MSRP is $1599. So $1099 sounds like a good deal don't you think?

It's hard to get a bike with carbon frame for $1099. In doing so, you sacrifice a little bit in the drivetrain. The bike comes with a Tiagra drive train which is close to the bottom of the ladder. Not that there's anything wrong with it. Most people would be hard pressed to tell the differences between Tiagra, 105, & Ultegra.



> Is this a good bike?


All bikes are good bikes. The question is... Is it a good bike for you?
Does it fit?
Is in comfortable?
Does it suit your cycling needs/wants?


----------



## PJ352 (Dec 5, 2007)

Lkheat11 said:


> Thanks TLG. I like the bike just concerned about not it being a 9 speed and not having a 105. I just don't want it to be outdated in a few years but also can't really go above this price range.
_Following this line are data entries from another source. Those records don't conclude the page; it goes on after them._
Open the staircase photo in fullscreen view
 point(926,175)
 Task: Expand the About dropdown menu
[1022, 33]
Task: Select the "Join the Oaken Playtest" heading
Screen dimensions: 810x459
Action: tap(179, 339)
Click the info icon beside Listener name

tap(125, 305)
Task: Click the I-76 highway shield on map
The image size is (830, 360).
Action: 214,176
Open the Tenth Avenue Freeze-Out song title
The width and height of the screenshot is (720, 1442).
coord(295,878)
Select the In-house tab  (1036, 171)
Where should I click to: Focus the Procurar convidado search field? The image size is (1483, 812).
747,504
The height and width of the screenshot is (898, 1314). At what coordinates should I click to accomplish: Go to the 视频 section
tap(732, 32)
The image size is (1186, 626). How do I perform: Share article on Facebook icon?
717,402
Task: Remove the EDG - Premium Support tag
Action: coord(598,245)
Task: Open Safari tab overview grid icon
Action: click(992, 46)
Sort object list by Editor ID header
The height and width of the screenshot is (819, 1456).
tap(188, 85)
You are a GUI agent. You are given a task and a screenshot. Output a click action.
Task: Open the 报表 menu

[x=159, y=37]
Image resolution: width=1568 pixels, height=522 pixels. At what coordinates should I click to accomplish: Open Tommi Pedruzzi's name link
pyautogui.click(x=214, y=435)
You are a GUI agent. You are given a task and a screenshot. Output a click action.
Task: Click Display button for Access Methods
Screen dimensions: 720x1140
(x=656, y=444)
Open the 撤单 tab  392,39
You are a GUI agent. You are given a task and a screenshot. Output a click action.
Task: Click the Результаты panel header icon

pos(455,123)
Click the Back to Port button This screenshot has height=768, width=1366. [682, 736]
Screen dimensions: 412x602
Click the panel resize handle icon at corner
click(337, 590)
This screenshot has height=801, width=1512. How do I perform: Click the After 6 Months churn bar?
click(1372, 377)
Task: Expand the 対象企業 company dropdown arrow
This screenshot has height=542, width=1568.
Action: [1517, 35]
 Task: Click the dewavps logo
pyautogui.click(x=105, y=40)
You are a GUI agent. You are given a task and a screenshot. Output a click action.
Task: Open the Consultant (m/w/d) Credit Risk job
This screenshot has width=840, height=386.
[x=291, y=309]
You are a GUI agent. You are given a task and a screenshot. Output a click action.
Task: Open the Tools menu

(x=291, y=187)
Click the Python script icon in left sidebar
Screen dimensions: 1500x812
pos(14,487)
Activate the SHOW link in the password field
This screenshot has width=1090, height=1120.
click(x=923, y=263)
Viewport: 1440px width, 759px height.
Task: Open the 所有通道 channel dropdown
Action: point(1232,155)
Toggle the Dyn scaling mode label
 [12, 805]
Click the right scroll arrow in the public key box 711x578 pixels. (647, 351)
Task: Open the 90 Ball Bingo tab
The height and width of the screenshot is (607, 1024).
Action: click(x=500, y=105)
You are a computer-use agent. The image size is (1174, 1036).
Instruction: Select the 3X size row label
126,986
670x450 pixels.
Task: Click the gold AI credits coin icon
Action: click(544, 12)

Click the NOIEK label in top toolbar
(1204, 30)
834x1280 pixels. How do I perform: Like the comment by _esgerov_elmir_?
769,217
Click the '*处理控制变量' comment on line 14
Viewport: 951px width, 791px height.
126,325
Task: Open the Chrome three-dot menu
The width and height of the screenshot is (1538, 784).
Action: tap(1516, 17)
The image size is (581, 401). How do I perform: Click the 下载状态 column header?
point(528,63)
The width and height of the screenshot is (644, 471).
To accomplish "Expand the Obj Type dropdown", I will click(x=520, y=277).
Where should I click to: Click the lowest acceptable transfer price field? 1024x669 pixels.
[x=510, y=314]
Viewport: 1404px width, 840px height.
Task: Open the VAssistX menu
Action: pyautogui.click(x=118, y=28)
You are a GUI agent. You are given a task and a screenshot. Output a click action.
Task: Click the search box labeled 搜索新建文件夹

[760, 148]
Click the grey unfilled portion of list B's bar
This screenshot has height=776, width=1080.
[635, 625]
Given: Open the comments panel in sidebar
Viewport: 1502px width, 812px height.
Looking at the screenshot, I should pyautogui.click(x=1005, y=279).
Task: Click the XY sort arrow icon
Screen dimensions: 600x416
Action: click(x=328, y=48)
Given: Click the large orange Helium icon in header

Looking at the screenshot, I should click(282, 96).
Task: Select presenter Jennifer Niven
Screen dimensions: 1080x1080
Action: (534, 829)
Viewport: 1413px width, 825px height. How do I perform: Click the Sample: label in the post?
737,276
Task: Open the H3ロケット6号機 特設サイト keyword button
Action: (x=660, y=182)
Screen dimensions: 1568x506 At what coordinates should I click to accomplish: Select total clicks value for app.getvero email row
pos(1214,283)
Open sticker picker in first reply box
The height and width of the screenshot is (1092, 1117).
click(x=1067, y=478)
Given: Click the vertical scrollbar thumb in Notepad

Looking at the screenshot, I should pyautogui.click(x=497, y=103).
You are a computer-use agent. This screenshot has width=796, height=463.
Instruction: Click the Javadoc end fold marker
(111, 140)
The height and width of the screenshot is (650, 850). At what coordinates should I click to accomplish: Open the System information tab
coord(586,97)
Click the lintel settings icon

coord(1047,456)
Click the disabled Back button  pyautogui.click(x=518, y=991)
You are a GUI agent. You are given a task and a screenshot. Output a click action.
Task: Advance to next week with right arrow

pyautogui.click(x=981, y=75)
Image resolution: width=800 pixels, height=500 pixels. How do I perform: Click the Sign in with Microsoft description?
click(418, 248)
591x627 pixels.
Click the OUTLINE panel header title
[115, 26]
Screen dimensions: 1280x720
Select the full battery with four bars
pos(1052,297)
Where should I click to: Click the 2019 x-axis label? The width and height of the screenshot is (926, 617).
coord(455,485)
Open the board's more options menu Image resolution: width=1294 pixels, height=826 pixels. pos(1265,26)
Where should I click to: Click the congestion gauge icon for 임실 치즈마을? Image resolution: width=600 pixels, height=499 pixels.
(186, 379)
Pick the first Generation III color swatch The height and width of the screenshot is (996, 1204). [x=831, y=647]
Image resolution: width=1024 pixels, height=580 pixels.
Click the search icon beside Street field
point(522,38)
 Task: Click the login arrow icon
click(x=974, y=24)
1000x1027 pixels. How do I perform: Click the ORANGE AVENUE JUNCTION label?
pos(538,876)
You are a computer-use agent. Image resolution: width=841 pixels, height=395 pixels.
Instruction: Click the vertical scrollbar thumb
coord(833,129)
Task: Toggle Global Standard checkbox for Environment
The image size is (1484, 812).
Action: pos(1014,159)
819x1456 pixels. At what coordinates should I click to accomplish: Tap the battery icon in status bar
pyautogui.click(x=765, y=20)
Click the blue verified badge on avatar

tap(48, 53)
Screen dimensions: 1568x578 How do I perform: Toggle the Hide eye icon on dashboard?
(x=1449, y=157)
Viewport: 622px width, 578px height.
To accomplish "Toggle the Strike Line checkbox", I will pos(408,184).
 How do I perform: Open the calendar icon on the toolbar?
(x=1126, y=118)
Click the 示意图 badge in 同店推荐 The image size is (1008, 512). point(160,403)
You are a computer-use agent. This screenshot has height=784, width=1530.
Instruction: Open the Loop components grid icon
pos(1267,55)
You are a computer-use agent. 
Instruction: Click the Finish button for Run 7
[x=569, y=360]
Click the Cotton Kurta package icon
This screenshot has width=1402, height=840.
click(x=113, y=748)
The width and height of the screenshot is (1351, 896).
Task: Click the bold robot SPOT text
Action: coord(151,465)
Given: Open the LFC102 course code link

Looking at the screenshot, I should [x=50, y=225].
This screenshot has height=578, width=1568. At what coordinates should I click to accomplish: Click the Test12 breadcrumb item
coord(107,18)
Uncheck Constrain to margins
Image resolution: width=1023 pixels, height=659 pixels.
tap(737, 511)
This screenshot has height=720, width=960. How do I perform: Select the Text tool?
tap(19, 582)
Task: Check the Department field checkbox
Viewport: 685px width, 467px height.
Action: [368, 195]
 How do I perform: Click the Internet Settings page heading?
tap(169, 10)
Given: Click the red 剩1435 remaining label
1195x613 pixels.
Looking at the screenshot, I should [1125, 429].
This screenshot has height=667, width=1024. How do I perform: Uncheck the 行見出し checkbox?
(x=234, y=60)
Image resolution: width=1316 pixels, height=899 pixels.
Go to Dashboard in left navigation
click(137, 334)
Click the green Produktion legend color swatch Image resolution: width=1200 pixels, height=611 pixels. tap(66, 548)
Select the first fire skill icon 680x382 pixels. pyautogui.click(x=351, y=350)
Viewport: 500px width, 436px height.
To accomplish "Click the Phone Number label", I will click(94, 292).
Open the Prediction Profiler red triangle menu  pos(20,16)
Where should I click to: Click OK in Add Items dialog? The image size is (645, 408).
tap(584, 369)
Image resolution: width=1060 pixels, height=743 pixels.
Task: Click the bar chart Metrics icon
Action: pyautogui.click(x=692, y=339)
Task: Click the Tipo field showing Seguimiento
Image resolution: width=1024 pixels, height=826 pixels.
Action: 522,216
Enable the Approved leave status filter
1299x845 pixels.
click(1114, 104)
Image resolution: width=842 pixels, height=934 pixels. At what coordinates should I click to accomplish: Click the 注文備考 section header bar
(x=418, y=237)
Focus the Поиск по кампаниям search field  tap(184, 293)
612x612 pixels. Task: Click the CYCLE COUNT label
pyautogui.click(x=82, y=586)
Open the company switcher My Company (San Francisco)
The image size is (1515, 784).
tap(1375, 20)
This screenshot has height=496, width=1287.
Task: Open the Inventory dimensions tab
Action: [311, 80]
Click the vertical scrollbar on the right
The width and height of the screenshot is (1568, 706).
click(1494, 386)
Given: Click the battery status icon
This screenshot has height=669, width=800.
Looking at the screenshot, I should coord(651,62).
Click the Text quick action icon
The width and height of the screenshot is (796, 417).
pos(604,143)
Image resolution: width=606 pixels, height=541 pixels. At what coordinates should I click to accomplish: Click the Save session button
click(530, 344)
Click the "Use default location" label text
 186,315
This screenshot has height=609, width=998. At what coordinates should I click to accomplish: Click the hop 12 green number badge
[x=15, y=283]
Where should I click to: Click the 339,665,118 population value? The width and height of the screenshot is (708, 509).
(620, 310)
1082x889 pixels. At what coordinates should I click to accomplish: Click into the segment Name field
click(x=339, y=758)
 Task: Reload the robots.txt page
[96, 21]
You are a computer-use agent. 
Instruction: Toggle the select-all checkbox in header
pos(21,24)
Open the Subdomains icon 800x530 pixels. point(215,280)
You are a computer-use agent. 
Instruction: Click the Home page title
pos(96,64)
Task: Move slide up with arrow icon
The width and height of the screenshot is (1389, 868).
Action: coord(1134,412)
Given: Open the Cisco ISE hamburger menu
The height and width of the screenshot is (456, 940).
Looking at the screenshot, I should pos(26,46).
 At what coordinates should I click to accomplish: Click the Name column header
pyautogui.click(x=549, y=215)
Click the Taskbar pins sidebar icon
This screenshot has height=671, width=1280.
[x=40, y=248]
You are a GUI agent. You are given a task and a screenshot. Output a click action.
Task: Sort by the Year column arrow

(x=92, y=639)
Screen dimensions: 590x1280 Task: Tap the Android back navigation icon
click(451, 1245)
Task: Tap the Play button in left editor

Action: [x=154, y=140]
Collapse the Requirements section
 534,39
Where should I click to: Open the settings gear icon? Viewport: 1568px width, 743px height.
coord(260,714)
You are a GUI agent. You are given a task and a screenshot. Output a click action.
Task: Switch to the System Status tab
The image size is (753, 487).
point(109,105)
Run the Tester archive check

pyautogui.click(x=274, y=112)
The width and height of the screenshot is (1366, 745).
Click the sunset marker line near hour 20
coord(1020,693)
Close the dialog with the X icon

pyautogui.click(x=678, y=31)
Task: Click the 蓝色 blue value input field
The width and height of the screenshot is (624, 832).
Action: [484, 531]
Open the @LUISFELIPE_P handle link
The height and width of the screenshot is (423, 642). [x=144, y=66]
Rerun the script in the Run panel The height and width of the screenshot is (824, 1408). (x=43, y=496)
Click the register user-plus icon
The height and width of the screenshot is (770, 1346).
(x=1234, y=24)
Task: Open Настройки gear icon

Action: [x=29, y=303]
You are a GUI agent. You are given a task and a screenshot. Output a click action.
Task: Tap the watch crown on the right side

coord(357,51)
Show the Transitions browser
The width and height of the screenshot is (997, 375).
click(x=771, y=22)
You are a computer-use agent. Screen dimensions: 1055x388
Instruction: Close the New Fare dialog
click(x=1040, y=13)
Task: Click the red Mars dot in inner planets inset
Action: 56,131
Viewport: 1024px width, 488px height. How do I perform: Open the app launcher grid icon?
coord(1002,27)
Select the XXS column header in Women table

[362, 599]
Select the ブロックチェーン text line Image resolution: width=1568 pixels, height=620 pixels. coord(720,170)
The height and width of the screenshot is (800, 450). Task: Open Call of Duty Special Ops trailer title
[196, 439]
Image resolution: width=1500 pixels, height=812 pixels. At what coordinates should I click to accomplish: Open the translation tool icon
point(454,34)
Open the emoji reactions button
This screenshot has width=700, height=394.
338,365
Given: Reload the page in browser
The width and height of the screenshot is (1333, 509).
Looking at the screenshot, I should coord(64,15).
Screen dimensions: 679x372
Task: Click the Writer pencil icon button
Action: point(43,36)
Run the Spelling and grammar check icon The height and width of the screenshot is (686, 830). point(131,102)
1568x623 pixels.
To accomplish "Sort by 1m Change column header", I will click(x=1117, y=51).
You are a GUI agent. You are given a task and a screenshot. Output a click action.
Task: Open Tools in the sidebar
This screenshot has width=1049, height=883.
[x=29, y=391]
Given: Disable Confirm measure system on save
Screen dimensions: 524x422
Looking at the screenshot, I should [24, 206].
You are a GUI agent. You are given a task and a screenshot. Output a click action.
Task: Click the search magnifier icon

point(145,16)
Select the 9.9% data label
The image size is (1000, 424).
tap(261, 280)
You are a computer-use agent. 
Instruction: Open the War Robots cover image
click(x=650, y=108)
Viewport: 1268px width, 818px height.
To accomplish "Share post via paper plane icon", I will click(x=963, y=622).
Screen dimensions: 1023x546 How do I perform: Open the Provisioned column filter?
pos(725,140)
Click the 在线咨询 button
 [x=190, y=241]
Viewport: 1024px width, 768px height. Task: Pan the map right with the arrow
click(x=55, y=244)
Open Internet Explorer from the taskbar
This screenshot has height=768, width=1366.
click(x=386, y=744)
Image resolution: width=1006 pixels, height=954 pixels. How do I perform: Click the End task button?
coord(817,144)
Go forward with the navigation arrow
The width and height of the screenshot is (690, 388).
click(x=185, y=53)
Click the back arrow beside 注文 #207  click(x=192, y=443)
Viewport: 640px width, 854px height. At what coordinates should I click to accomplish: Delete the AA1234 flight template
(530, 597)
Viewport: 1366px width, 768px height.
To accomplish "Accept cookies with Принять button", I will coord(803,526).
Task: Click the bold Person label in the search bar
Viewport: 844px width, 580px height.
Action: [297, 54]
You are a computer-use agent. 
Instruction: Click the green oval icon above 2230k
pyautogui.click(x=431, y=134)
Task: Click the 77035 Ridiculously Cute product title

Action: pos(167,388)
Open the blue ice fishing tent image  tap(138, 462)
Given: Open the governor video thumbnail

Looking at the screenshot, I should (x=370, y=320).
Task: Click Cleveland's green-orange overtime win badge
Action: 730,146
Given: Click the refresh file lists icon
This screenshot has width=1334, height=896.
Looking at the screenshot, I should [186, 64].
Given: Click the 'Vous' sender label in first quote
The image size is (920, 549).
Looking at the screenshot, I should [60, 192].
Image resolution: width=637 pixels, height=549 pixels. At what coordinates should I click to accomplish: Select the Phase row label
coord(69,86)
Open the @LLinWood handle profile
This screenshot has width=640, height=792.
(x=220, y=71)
Decisions...


I wouldn't give that a second thought. 9 speed components will be available longer than you'll own the bike. Tiagra's a great group - many race it. And the difference between 9 and 10 speed is one cog/ one tooth difference at the rear. 

As an example:
11,12,13,*14*,15,17,19,21,23,25 (10 speed)

11,12,13,15,17,19,21,23,25 (9 speed)

Do you really think you'll even notice missing the 14T cog? I doubt it. And if you did, you could always tailor gearing to better suite your fitness/ terrain. You might do the same opting for 10 speed. 

Besides, if at some point in the future you wanted to upgrade to 10 speed, you'd only need shifters, a cassette and chain, but my money says you'll be looking at a wheelset upgrade first.


----------



## tlg (May 11, 2011)

PJ352 said:


> I wouldn't give that a second thought. 9 speed components will be available longer than you'll own the bike.


Heck yea!
I'm still running 8sp on my mountain bike which is about 10yrs old. I see no reason to upgrade. I can still find components no problem. 



Lkheat11 said:


> Thanks TLG. I like the bike just concerned about not it being a 9 speed and not having a 105.


I challange you to ride two identical bikes, one with Tiagra and one with 105, then tell me you notice a difference.


----------



## Lkheat11 (May 8, 2012)

*Thank you!*

Appreciate the help from everyone. I am going to purchase the bike!


----------



## seanjhb (Aug 10, 2012)

2012 F3 - New at $3250
Seems like a good deal but concerned the 2012 bike will prompt buyers remorse
Any thoughts please?


----------



## PJ352 (Dec 5, 2007)

seanjhb said:


> 2012 F3 - New at $3250
> Seems like a good deal but concerned the 2012 bike will prompt buyers remorse
> Any thoughts please?


You're not giving us a lot of info to work with here. Your intended uses/ goals? Cycling experiences? Fitness/ flexibility?

Have you been sized/ fitted and test ridden the bike? Is it new (with warranty)?


----------



## seanjhb (Aug 10, 2012)

Brand New - Fitted and with all standard warranties
Very familiar with the bike, always wanted one, now may be the time
Thanks


----------



## PJ352 (Dec 5, 2007)

seanjhb said:


> Brand New - Fitted and with all standard warranties
> Very familiar with the bike, always wanted one, now may be the time
> Thanks


Based on the above and given that the bike is discounted ~$1k, I'm not seeing a lot of room for buyers remorse. 

If it's because the 2013's will be out soon, I wouldn't fret over it. Odds are they won't be $1k better.


----------